From the data underneath, reproduce exactly the stretch that begins at the line with "Open the Tell your story heading" and ends after the line with "Where should I".

Provided material:
········
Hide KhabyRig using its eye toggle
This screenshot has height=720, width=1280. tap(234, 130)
········
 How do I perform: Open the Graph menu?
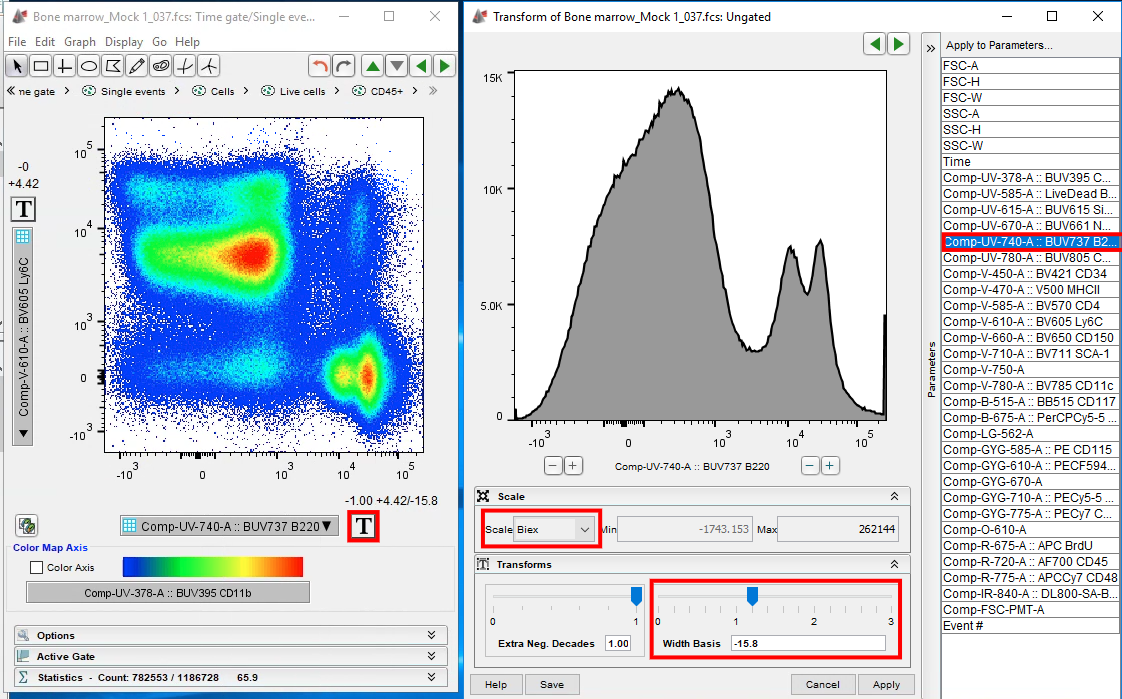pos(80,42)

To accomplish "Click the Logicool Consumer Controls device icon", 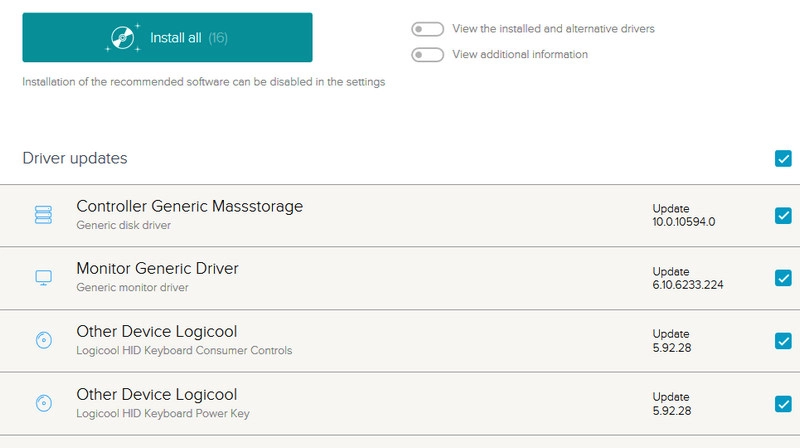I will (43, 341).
········
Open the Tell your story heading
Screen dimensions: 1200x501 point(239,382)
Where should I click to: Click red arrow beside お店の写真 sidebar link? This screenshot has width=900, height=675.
········
Output of the task:
Open the Tell your story heading
Screen dimensions: 1200x501 point(239,382)
Where should I click to: Click red arrow beside お店の写真 sidebar link? This screenshot has width=900, height=675.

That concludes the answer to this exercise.